**TASK STATEMENT:**
Copy the stretch of items from the line containing "Հովհ. 1.49 (423, 213)" through the last item, both ends included, and leave out everything else.

==== DATA SUPPLIED ====

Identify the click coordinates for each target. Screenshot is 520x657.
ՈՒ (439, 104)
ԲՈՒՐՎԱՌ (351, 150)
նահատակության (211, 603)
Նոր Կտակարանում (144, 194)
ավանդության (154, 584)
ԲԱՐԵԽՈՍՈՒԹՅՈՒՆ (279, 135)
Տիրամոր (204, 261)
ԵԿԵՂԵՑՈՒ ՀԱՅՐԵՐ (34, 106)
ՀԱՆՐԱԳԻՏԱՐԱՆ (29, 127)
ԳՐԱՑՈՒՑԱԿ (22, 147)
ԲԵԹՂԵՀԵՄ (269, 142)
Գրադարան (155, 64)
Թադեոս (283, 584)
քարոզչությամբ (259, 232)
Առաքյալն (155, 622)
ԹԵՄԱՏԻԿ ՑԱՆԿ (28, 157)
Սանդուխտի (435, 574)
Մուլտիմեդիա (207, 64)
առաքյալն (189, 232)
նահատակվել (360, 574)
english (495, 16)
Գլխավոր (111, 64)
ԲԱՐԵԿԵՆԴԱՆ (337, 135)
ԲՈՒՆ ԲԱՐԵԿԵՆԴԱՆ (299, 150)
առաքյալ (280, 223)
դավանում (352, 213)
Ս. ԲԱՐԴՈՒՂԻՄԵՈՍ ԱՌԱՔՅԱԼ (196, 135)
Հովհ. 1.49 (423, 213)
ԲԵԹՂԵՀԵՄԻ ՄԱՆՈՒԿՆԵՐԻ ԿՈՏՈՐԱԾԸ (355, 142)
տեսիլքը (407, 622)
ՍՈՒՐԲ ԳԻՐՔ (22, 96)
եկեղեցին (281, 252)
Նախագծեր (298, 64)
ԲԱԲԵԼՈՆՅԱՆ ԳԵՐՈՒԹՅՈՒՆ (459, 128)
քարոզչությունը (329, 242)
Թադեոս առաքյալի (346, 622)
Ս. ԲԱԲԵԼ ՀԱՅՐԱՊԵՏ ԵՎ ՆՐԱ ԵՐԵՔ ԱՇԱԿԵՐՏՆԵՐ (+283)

====

**ANSWER FOR THIS EXERCISE:**
Հովհ. 1.49 (423, 213)
ԲԵԹՂԵՀԵՄԻ ՄԱՆՈՒԿՆԵՐԻ ԿՈՏՈՐԱԾԸ (355, 142)
տեսիլքը (407, 622)
ՍՈՒՐԲ ԳԻՐՔ (22, 96)
եկեղեցին (281, 252)
Նախագծեր (298, 64)
ԲԱԲԵԼՈՆՅԱՆ ԳԵՐՈՒԹՅՈՒՆ (459, 128)
քարոզչությունը (329, 242)
Թադեոս առաքյալի (346, 622)
Ս. ԲԱԲԵԼ ՀԱՅՐԱՊԵՏ ԵՎ ՆՐԱ ԵՐԵՔ ԱՇԱԿԵՐՏՆԵՐ (+283)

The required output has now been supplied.